**Activity:** Filter the listing below for "icon" and report every line that has it.

**Records:**
__________
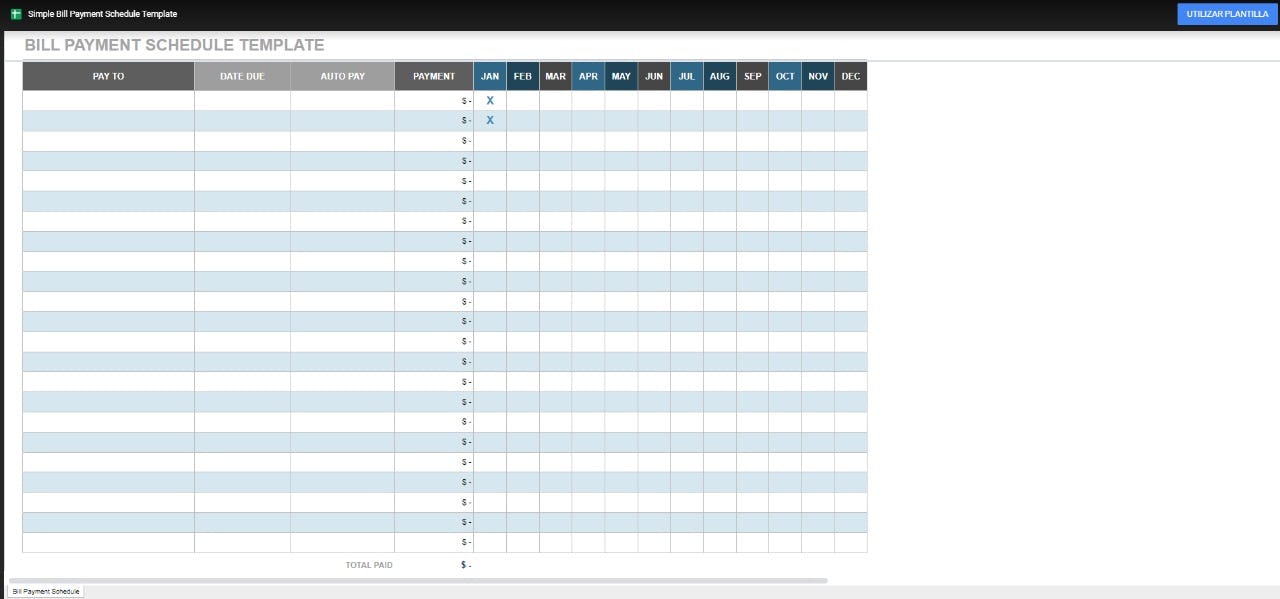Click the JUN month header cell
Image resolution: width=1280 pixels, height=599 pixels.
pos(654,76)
__________
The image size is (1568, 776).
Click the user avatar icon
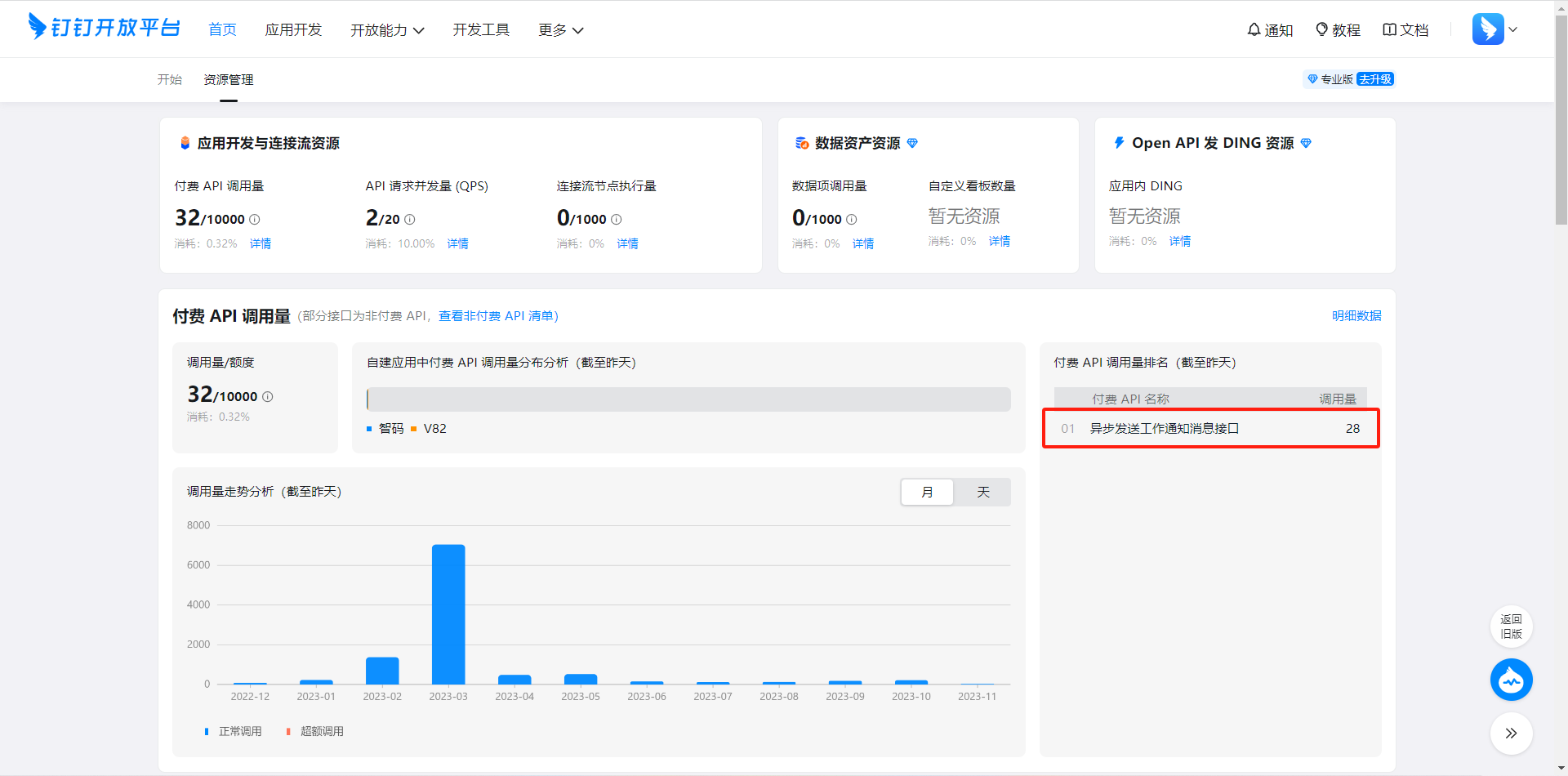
__________
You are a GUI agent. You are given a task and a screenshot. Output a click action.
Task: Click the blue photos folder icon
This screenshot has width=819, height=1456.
__________
**Your solution:**
Click the user avatar icon
Task: Click the blue photos folder icon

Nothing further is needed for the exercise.